Geçen bir yıl zarfında, Afganistan hapishanelerinden yaklaşık 5 bin Taliban mahkumu tahliye edildi, Taliban'ın esir tuttuğu 1000 kişi serbest kaldı ve ABD de asker sayısını önemli ölçüde azalttı.

Afganistan Cumhurbaşkanı Eşref Gani'nin Güvenlik Danışmanı Hamdullah Muhib, ülkesinde barış sağlanmadan yabancı güçlerin çekilmesi halinde tekrar iç savaş çıkabileceğini söyledi.

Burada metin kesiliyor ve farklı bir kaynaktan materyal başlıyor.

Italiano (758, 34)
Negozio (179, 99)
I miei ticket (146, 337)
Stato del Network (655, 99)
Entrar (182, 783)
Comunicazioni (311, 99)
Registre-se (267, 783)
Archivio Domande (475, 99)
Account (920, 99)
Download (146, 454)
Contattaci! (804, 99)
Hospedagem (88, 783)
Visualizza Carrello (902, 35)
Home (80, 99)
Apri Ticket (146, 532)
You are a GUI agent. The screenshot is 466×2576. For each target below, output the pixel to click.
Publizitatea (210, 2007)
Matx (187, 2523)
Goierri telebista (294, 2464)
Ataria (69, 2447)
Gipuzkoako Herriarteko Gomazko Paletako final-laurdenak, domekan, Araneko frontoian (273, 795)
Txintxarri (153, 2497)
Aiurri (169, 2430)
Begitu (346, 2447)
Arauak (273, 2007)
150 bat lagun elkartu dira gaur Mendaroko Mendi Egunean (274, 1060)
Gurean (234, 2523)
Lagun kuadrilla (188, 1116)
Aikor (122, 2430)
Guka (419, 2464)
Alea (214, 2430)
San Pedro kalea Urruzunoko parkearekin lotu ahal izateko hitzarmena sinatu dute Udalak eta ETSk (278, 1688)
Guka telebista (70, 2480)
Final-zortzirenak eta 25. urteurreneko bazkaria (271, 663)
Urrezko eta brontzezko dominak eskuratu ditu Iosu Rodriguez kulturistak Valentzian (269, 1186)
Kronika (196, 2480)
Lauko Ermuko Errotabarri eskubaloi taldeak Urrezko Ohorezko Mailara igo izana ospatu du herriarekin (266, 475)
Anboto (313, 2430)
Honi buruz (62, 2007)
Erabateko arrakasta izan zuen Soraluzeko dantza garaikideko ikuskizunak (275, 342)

Muhib ayrıca, Taliban müzakere heyetinin şu ana kadar barış konusunda olumlu bir planının olmadığını belirtti.

Muhib, başkent Kabil'de düzenlediği basın toplantısında, yabancı güçlerin ülkeden çekilme konusunda aceleci davranmaması gerektiğini belirtti.

"Barış olmadan yabancı güçler çekilirse tekrar iç savaş çıkabilir" diyen Muhib, Taliban'ın barış için yaratılan bu fırsatı iyi değerlendirmesini istediklerini dile getirerek savaştan vazgeçerek ülkenin yabancı teröristlerin merkezi haline dönüşmesini engellemek için Taliban'ın da çaba göstermesi gerektiğinin altını çizdi.

İstanbul Barış Konferansı
Taliban müzakere heyetinin barış konusunda karar alma yetkisine sahip olmadığını belirten Muhib, "Taliban'ın, İstanbul'da yapılacak barış konferansına karar alma yetkisine sahip kişileri göndermesi lazım" dedi.

Hamdullah Muhib, Taliban müzakere heyetinin şu ana kadar barış konusunda olumlu bir planının olmadığını söyledi.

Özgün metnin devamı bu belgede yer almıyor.